Добрая молва по всей Элладе,
И свидетель тому – спартанский Леонид,
Чей след на земле —
Вечная краса доблести и славы…
Симонид умер в глубокой старости, окруженный почетом, при дворе тиранна Гиерона Сиракузского. Преобразованную им хоровую лирику он оставил в наследство поэтам следующего, шестого поколения, расцвет которого приходится на 470–460 годы. Это и были Пиндар и Вакхилид – лирики, чье творчество известно нам лучше всего. Двух более несхожих поэтов-сверстников трудно вообразить: уже в античности они сопоставлялись по привычной схеме – как аккуратный талант и беспорядочный гений. «Кем бы ты предпочел быть из лириков – Вакхилидом или Пиндаром? а из трагиков – Ионом Хиосским или великим Софоклом? – спрашивает анонимный автор трактата I века н. э. «О возвышенном». – Конечно, Вакхилид и Ион не допускают ни единой ошибки в гладком своем чистописании, а Пиндар и Софокл, катясь, как пожар, все сожигающий на пути, то и дело непонятно меркнут и неудачно спотыкаются ,– но кто, будучи в здравом уме, не отдаст всего Иона за одного Софоклова „Эдипа“?» Так считали все – только не современники. Для них законным наследником и продолжателем Симонида был именно Вакхилид.

Суть задания
Проверьте, соответствуют ли отрывку о греческих лириках приведенные ниже утверждения. Для каждого ответьте «да» или «нет» и приведите решающие слова отрывка дословно.
1. Симонид умер при дворе Гиерона Сиракузского.
2. Расцвет шестого поколения поэтов приходится на 470–460 годы.
3. Современники считали законным наследником Симонида Пиндара.

Записи о расположении объектов
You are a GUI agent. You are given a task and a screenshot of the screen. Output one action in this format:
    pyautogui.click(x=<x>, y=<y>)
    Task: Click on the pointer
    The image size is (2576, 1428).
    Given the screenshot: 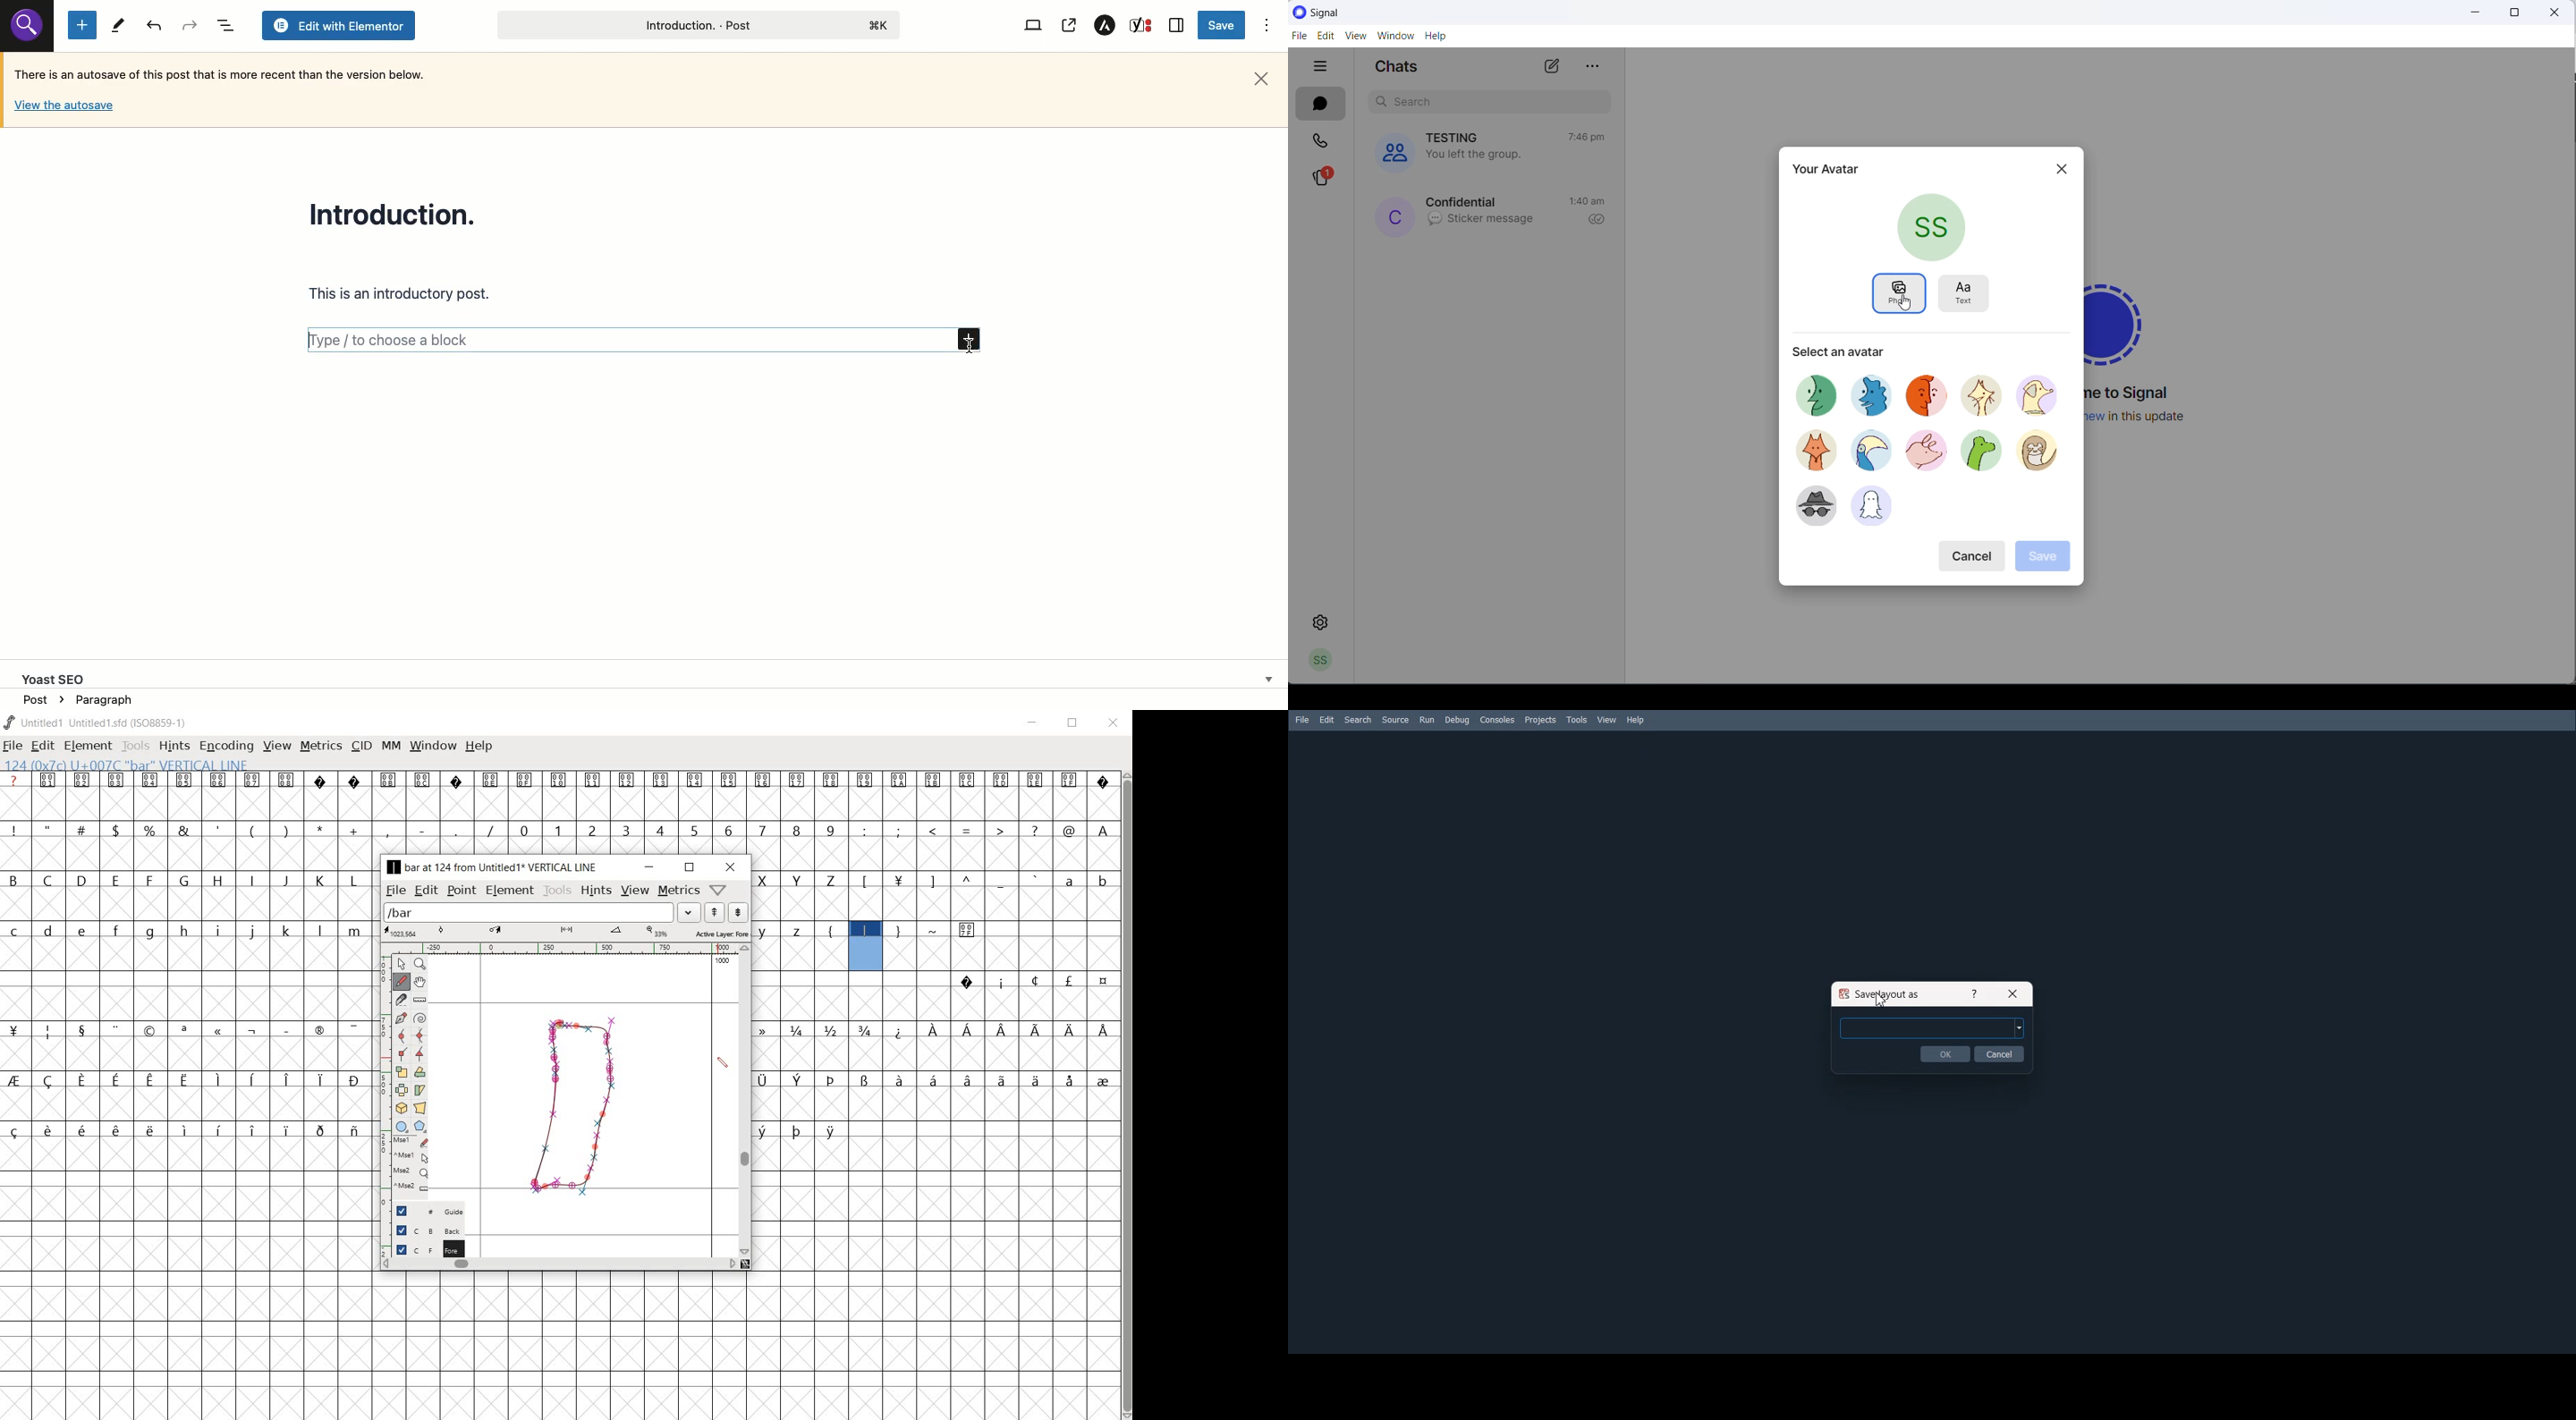 What is the action you would take?
    pyautogui.click(x=400, y=964)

Выполненное задание
1. Да: «при дворе тиранна Гиерона Сиракузского».
2. Да: «расцвет которого приходится на 470–460 годы».
3. Нет: «Для них законным наследником и продолжателем Симонида был именно Вакхилид».